- Task details: Copy out, unchanged, everything in the items below from the line containing "Task: Click the AdChoices triangle icon" down to the line containing "pos(325,155)", both of those lines included.

☆ ☆ ☆ ☆

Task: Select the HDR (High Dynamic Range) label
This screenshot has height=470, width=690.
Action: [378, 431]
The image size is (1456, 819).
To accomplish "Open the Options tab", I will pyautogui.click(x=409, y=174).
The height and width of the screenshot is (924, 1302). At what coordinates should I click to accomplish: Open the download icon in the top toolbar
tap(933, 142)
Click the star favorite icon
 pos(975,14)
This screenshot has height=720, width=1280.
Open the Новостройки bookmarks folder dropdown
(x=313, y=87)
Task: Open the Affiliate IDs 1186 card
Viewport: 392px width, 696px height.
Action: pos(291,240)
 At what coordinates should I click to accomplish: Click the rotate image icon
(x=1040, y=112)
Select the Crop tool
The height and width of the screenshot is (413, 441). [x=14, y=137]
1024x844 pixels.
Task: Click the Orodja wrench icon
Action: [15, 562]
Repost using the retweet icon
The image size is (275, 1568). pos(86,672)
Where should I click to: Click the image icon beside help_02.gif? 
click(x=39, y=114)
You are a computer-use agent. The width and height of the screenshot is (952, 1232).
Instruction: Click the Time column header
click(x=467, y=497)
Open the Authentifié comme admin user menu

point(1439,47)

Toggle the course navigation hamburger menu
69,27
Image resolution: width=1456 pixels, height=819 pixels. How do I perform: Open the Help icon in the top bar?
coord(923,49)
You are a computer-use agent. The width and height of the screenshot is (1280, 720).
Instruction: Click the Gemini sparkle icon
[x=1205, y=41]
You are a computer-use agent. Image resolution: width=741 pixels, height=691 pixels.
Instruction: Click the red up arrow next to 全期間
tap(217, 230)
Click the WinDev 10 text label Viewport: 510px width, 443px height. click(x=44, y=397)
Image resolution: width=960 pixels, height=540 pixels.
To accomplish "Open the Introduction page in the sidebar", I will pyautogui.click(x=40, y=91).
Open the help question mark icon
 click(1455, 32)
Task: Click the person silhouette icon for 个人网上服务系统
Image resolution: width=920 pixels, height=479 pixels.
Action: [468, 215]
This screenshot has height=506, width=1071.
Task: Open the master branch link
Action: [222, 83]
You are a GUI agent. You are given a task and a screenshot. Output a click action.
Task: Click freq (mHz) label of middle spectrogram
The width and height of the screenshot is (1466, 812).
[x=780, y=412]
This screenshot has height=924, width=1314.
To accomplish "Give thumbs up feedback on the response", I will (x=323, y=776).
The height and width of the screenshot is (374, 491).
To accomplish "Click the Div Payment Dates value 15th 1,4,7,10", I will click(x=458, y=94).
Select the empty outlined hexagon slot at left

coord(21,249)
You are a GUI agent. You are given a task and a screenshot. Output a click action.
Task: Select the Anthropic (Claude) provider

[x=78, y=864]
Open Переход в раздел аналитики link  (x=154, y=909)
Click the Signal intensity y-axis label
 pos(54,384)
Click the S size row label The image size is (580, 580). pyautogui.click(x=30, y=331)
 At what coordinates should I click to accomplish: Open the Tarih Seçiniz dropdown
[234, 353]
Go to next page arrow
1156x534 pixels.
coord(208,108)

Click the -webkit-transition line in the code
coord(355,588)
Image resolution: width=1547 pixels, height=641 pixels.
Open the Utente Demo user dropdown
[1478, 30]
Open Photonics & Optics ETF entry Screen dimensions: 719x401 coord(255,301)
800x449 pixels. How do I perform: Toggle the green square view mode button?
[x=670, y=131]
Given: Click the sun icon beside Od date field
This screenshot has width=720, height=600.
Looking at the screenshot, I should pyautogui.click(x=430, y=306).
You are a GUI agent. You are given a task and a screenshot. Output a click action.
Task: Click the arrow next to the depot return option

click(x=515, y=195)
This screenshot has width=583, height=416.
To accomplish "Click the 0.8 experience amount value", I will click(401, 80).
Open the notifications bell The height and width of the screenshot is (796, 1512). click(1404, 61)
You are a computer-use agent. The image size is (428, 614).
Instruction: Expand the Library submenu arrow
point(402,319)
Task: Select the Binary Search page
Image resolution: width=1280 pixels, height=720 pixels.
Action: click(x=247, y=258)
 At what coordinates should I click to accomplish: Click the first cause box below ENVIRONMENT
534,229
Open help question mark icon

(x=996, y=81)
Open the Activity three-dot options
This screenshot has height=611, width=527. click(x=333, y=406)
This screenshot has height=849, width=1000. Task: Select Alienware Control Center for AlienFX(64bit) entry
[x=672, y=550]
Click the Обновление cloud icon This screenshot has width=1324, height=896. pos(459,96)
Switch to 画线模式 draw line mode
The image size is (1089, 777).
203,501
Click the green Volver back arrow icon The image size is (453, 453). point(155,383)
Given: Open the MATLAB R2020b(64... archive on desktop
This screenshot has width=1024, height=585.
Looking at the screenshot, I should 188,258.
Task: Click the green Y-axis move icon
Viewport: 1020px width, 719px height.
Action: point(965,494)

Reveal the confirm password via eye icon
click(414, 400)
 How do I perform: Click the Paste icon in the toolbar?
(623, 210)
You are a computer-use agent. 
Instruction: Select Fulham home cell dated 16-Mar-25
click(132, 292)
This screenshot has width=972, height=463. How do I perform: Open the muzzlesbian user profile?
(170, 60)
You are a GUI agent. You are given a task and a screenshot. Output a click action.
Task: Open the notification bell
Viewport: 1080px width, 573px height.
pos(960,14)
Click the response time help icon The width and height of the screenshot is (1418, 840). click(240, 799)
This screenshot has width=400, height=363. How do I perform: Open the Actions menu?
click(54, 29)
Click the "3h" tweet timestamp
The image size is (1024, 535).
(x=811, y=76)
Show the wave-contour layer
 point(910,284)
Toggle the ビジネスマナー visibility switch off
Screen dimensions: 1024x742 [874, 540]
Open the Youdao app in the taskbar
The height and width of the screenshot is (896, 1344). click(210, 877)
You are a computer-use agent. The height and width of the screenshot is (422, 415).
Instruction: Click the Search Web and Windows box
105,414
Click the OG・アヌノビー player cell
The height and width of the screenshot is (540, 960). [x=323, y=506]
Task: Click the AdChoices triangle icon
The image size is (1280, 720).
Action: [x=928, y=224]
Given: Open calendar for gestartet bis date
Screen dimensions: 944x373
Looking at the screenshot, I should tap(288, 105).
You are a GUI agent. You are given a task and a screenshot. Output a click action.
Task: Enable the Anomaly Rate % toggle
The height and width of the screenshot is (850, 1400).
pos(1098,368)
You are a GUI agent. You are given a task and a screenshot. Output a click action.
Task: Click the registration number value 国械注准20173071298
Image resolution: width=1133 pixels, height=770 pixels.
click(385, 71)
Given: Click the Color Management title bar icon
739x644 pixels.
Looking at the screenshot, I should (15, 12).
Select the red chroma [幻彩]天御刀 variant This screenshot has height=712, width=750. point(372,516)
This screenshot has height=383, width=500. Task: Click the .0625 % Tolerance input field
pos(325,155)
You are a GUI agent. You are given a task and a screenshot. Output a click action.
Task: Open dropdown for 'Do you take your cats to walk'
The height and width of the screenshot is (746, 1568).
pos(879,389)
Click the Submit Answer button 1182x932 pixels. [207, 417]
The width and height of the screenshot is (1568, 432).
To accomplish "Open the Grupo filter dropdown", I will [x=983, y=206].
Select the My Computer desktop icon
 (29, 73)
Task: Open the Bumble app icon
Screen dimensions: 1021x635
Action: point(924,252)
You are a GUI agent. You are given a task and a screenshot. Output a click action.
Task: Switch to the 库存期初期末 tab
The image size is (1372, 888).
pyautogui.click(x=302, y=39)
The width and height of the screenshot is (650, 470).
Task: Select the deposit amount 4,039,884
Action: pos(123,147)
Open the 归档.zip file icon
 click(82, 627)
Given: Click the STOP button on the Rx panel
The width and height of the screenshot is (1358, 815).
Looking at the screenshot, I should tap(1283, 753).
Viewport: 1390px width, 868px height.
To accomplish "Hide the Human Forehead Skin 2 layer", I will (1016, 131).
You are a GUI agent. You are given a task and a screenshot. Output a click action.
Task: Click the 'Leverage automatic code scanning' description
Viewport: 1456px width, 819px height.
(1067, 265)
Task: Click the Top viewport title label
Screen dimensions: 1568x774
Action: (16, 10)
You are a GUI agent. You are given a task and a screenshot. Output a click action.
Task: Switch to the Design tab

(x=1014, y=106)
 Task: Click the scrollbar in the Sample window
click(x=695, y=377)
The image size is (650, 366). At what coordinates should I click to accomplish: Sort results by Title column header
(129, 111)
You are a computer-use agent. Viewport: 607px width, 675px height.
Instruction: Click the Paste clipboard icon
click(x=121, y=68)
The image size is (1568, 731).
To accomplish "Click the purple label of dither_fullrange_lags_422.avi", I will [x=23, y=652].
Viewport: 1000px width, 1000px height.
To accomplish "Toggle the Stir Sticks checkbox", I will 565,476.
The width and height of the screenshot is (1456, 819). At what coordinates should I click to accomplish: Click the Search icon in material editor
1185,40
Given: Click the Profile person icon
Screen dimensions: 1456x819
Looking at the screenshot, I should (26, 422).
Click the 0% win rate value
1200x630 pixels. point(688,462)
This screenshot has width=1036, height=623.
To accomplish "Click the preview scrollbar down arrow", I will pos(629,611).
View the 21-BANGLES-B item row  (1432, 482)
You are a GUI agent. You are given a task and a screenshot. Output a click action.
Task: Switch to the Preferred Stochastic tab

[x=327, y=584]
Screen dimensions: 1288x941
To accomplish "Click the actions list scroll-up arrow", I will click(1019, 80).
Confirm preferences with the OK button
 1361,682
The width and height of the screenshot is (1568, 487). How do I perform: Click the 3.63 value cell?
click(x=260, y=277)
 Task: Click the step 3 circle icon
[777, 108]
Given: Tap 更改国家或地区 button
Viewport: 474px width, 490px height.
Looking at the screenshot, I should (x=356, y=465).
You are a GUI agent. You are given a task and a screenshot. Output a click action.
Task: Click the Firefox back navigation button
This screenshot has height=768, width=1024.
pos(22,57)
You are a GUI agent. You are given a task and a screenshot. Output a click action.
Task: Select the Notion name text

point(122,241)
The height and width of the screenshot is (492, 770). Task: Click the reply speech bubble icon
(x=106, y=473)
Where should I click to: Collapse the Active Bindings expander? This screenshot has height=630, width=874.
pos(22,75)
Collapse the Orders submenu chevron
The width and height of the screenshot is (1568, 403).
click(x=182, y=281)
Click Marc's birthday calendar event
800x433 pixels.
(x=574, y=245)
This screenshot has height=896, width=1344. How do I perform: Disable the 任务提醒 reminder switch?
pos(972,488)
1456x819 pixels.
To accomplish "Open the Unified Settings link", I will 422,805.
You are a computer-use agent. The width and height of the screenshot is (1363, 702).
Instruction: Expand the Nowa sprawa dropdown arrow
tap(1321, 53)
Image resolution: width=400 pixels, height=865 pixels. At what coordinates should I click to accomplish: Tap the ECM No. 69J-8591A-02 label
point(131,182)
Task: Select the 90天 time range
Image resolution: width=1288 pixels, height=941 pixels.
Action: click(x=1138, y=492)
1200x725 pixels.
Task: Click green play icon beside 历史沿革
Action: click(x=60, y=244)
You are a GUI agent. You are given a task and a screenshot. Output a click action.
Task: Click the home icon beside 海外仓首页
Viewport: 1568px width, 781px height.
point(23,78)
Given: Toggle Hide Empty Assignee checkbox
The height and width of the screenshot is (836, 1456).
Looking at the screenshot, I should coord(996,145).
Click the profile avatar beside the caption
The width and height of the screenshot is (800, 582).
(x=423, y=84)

☆ ☆ ☆ ☆

- Response to the task:
Task: Click the AdChoices triangle icon
The image size is (1280, 720).
Action: [x=928, y=224]
Given: Open calendar for gestartet bis date
Screen dimensions: 944x373
Looking at the screenshot, I should tap(288, 105).
You are a GUI agent. You are given a task and a screenshot. Output a click action.
Task: Enable the Anomaly Rate % toggle
The height and width of the screenshot is (850, 1400).
pos(1098,368)
You are a GUI agent. You are given a task and a screenshot. Output a click action.
Task: Click the registration number value 国械注准20173071298
Image resolution: width=1133 pixels, height=770 pixels.
click(385, 71)
Given: Click the Color Management title bar icon
739x644 pixels.
Looking at the screenshot, I should (15, 12).
Select the red chroma [幻彩]天御刀 variant This screenshot has height=712, width=750. point(372,516)
This screenshot has height=383, width=500. Task: Click the .0625 % Tolerance input field
pos(325,155)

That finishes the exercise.